Gut, dass wenigstens der Journalist sein Wächteramt ernst nimmt und an seinem Herrschaftsideal alle blamiert: das niedrige Volk mit seiner Begehrlichkeit sowieso, aber auch die Politiker, die die Nachgiebigkeit gegenüber dem Anspruchsdenken als Fürsorge verkaufen und damit die sittliche Entwicklung der Volksseele verbauen.
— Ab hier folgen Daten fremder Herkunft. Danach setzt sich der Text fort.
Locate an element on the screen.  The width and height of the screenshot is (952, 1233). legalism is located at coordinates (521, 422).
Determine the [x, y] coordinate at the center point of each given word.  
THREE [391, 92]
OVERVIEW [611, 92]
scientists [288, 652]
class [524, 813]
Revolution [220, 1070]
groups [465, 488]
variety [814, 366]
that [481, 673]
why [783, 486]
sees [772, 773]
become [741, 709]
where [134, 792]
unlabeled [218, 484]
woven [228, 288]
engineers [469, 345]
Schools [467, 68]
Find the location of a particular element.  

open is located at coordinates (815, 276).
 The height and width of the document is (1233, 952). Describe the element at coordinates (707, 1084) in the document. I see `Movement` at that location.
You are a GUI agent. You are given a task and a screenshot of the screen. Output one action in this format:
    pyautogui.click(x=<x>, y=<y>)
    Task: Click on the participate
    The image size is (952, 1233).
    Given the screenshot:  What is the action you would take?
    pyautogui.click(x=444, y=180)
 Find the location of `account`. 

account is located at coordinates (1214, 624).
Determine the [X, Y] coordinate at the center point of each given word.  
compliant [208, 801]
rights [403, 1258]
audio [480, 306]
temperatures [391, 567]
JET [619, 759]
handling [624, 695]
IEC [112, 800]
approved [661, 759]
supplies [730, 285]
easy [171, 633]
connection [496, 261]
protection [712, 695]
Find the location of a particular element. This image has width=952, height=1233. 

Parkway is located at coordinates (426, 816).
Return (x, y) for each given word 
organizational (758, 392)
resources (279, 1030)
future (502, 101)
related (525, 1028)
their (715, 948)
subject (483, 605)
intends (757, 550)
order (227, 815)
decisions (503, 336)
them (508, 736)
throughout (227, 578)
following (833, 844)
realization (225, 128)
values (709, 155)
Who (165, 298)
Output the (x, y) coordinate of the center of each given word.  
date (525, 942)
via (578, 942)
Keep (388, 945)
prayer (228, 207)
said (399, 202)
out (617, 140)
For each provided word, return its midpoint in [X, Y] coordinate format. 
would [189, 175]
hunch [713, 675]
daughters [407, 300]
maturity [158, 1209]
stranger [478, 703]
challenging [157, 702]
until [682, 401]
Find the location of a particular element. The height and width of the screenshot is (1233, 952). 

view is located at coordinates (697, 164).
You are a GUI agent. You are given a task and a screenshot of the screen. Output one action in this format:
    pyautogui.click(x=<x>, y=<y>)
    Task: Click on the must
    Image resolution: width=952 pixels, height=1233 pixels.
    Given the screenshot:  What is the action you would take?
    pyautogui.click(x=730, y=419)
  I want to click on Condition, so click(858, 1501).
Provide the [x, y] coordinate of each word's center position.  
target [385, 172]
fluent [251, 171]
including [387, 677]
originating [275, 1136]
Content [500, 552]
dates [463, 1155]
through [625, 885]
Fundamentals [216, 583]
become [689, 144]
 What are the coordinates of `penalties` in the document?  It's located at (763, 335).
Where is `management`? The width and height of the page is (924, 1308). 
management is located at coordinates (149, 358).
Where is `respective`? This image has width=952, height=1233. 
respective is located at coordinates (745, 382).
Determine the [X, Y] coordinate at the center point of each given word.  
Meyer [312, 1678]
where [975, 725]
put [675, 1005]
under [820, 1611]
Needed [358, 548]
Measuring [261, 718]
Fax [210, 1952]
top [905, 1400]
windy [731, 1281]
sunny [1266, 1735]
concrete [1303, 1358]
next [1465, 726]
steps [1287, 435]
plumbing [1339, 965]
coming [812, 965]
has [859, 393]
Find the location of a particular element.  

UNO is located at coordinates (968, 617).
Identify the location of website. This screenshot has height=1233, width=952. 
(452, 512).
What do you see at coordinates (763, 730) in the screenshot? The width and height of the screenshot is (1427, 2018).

Mündigkeit besteht für diesen demokratischen Radikalinski der bedingungslosen Gefolgschaft offensichtlich in dem Paradox der von keiner Berechnung verfälschten Unterordnung des Bürgerinteresses unter die Staatsnotwendigkeiten- als Akt der Freiheit! - Andererseits ist er Realist genug,um zu konstatieren, dass sich in einem Wahljahr keiner an seine hohen Ansprüche hält:

"Die drei Volksparteien sind sich in der Karwoche rasch einig geworden, dass man den so genannten kleinen Mann, nachdem man ihm eine kräftige Dosis Fürsorge verabreicht hat, nicht auf Entzug setzen darf." Volksparteien stehen halt ständig mit einem Fuß in der Populismusfalle!

Solche von tief empfundener Volksverachtung getragene Sorge um die Demokratie kann sich des Beifalls der klugen Köpfe sicher sein, die beim Kauf einer ihrem gesellschaftlichen Status angemessenen Karosse nicht auf läppische 2500 Euro angewiesen sind. Sie sind schließlich "die Wirtschaft" und – nicht nur theoretisch – sicher, dass das Allgemeinwohl mit dem Wachstum ihres Privatreichtums zusammenfällt.Und wenn die Politiker verlangen, dass auch die zahlungsfähigen Bedürfnisse des kleinen Mannes dafür eingespannt werden, dass wieder Vertrauen ins kapitalistische Geschäft entsteht – müssen sie ihm dafür soviel Geld nachwerfen?